Your house burns down, now what?
> I have a picture of my great-grandmother and her parents from 1898 when she was 3 in my photo album. It survived several wars, regimes, and revolutions. No current digital tech in general can provide this kind of longevity
That's because digital storage didn't exist then... Now it's easier and cheaper to store media than ever before
Maybe I'm missing something in your argument, but to me it sounds naive?
Or maybe you're just in a nostalgic mood!
Personally, if Lloyd's of London offered an insured storage service, I might believe them, but I can't think of any other organization I would trust with a 100 year promise.
It may seem that way, but it's not as simple. A digitized history project in the UK made this assumption, and later worked really hard to get back at the data, [0] is a long description, the Wikipedia entry on the BBC Domesday book doesn't go into all the details. You might believe we've learned a lesson since then, but I don't.
DRM formats are creeping into everything. Right now it seems JPEGs will be usable forever, and that may be; But cultural artificats - games and videos - are already becoming hard to preserve; People only care about convenience, and I suspect a popular 3D-or-lightfield-or-something-format in the future will be similarly hard to preserve 20 years later.
Print media has two main advantages: It requires no equipment/software/license/electricity to use; and treated properly, it has been shown to last hundreds of years.
I have a couple of 20-year-old hard drives that are still mostly readable (12 bad sectors so far), and that's considered a miracle. Usenet history is disappearing, even though it doesn't take a lot of space - because it isn't in anyone's economic interest to keep it - and the same will happen to free cloud storage sooner or later.
Nothing stops you from having redundancy in printed media. In fact, I have that photo reproduced in another album of my relatives.
>That's because digital storage didn't exist then...
What can you realistically do to keep the digital photo through 120 years or more? Imagine you stored it on the most durable media you have, M-Disc perhaps, or whatever they advertise today. Let's assume it even survived 120 years with its data intact. Are you sure your descendants will have the means to read that M-Disc in the year 2140? How about the file system on it? JPEG or DNG format? With a printed photo, you don't have to be sure.

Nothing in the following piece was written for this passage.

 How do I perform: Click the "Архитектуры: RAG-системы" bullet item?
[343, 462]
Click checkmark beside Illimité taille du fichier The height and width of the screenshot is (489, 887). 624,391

Online storage is much more complex and thus inherently volatile. You depend on other people and on the assumption that business and legal frameworks will remain the same throughout the archival period.

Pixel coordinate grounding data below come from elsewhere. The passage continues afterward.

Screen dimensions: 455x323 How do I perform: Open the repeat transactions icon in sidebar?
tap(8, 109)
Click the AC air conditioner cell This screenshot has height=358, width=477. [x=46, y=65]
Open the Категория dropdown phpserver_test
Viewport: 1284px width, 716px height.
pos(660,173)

Digital tech heavily depends on an unbroken chain of content transfer, which is a pretty big assumption for archival-grade storage, considering that companies, encodings and formats come and go, and there are also things like censorship and AI "enhancement" to worry about. (and who knows what else it will be many years into future) Digital media is not static by nature. Admittedly, any media depends on content refreshing, but the traditional media has much longer life between transfers - for an extreme example we still can read Sumerian clay tablets.
>Now it's easier and cheaper to store media than ever before
Storage cost was never a problem. The problem is the separation of the archival-worthy content from the info noise. Now, when the noise is multiplied, selecting is much harder than before. For my case, I only have a few photos worthy of putting into a 120-year photo album for my descendants, because I'm just an ordinary person.
It’s like the post about digitizing VHS the other day. It gets put off until the project is overwhelming.
I am in the process of scanning paper photos and photos on glass plates, dating from 120 years ago or so. Some of them survived two world wars, and mind you surviving WWII in Poland is no small feat for a piece of paper.
So while I do agree with the general sentiment of having multiple copies and backups, our digital world is woefully short-lived when compared to physical media.
On a related note, I am working on gallery/archive software, where the main assumption is longevity: whatever the UI du jour is, actual data must be kept in the simplest and most long-term file formats possible. Which means well-established and documented "traditional" image formats, text files with metadata, etc.
The odds of physical photos destroyed in a fire is far lower than a photo hosting service going out of business. There's no money in it because monitoring it for legal compliance is expensive and time consuming. Apple and Google and Facebook can do it because the monitoring has a business upside in terms of training ML models.
Physical reality is a useful abstraction.
> Your house burns down, now what?
He still has the digital copy. And perhaps physical copies that were sent to relatives.
If one has both digital and physical, then either can disappear and be recreated from the other.